In 1948 he moved to the University of Manchester to work on the
Manchester Mark I, then emerging as one of the world's earliest true
computers. During WWII Turing worked at Bletchley Park, Britain's code
breaking center, and was for a time head of Hut 8, the section
responsible for German naval cryptanalysis.
He devised a number of techniques for breaking German ciphers, including the method of the bombe,
an electro-mechanical machine that could find settings for the Enigma
machine. Turing was Gay in a period when homosexual acts were illegal in
Britain and homosexuality was regarded as a mental illness and subject
to criminal sanctions.
In 1952, Arnold Murray, a 19-year-old recent acquaintance of
Turing’s, helped an accomplice to break into Turing's house, and Turing
went to the police to report the crime. As a result of the police
investigation, Turing acknowledged a sexual relationship with Murray,
and a crime having been identified and settled, they were charged with
gross indecency under Section 11 of the Criminal Law Amendment Act of
1885. Turing was unrepentant and was convicted of the same crime Oscar
Wilde had been convicted of more than fifty years before. He was given
the choice between imprisonment and probation, conditional on his
undergoing hormonal treatment designed to reduce libido.
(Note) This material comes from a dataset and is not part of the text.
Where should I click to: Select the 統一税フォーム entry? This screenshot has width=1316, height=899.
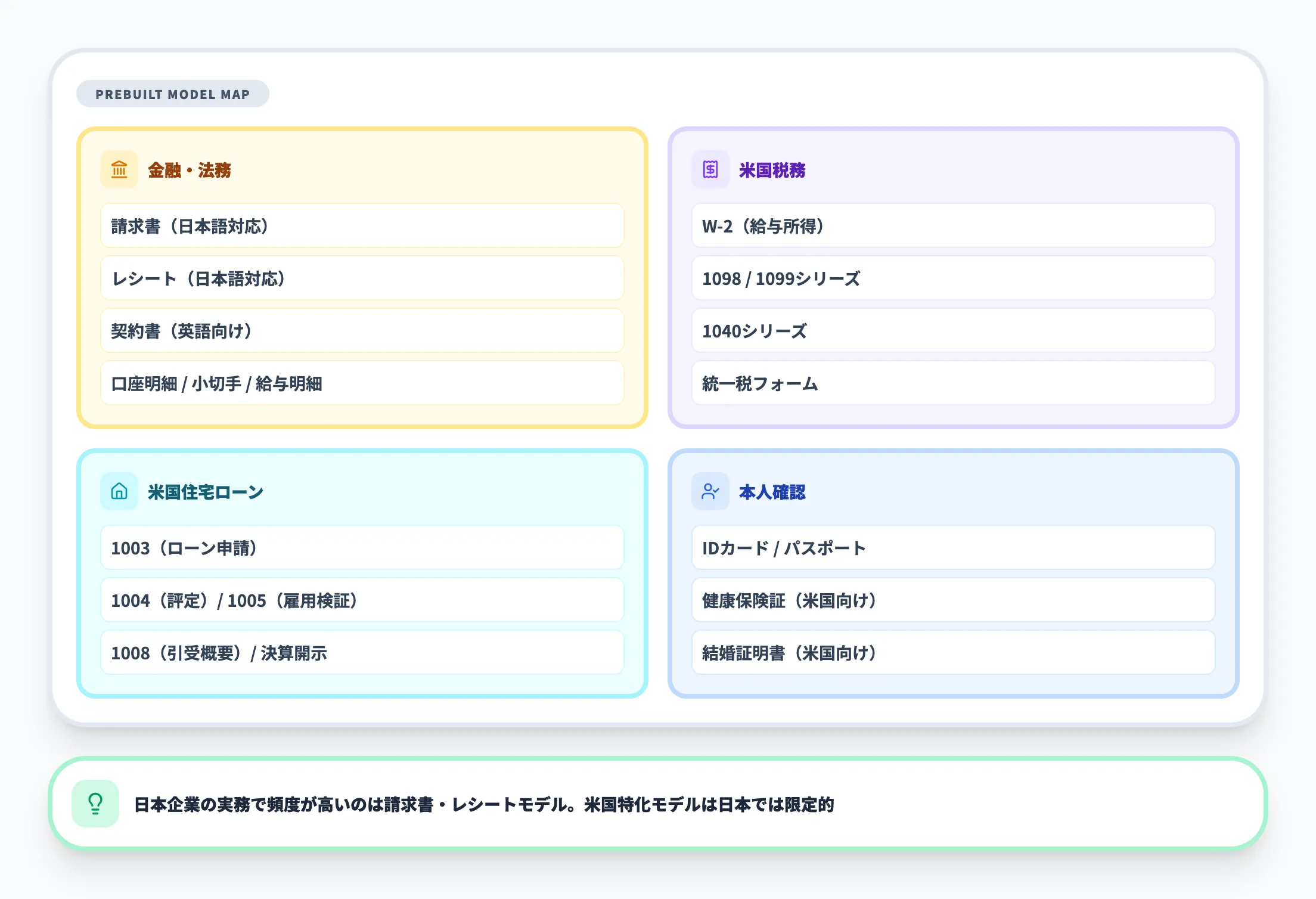click(953, 383)
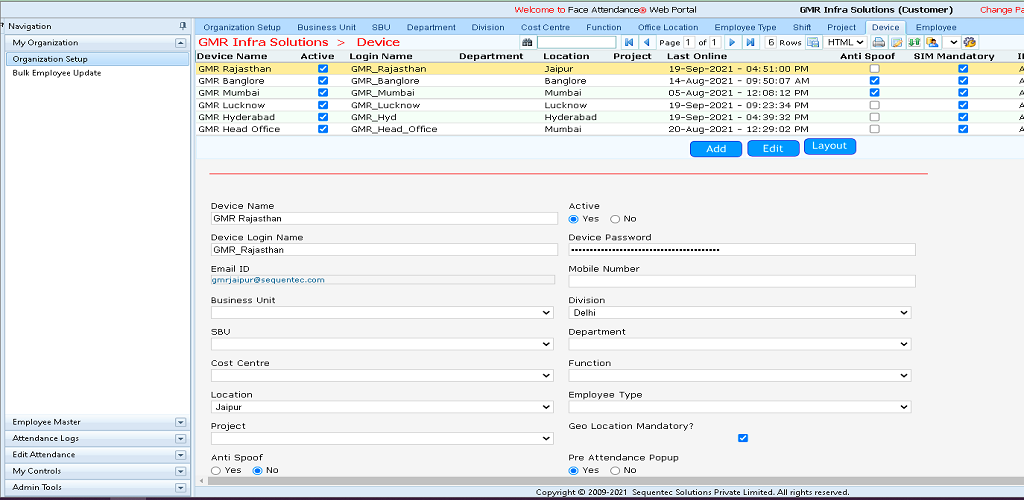This screenshot has height=500, width=1024.
Task: Expand the Employee Master navigation section
Action: (x=180, y=423)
To avoid going to jail, he accepted the estrogen hormone
injections, which lasted for a year, with side effects including
gynecomastia (breast enlargement). His lean runner's body took on fat.
His conviction led to a removal of his security clearance and prevented
him from continuing consultancy for GCHQ on cryptographic matters. At
this time, there was acute public anxiety about spies and homosexual
entrapment by Soviet agents. In America, Robert Oppenheimer had just
been deemed a security risk.
On June 8, 1954, his housekeeper found him dead; the previous day,
he had died of cyanide poisoning, apparently from a cyanide-laced apple
he left half-eaten beside his bed. The apple itself was never tested for
contamination with cyanide, and cyanide poisoning as a cause of death
was established by a post-mortem.
Most believe that his death was intentional, and the death was
ruled a suicide. His mother, however, strenuously argued that the
ingestion was accidental due to his careless storage of laboratory
chemicals. Biographer Andrew Hodges suggests that Turing may have killed
himself in this ambiguous way quite deliberately, to give his mother
some plausible deniability. Others suggest that Turing was reenacting a
scene from "Snow White", reportedly his favorite fairy tale. Because
Turing's sexuality would have been perceived as a security risk, the
possibility of assassination has also been suggested. His remains were
cremated at Woking crematorium on June 12, 1954.
There is an urban legend that the Apple Computer “bite out of an
apple” logo is a tribute to Turing. It is exactly that: an urban legend.
But that’s not to say that the idea of paying homage to Turing is
something the creators of Apple were against. When actor Stephen Fry
once asked his good friend Steve Jobs if the famous logo was based on
Turing, Jobs replied, “God, we wish it were.” Hodges biography, Alan Turing: The Enigma is the basis of the film The Imitation Game (a reference to “the Turing Test” which is also referenced in the film Ex Machina.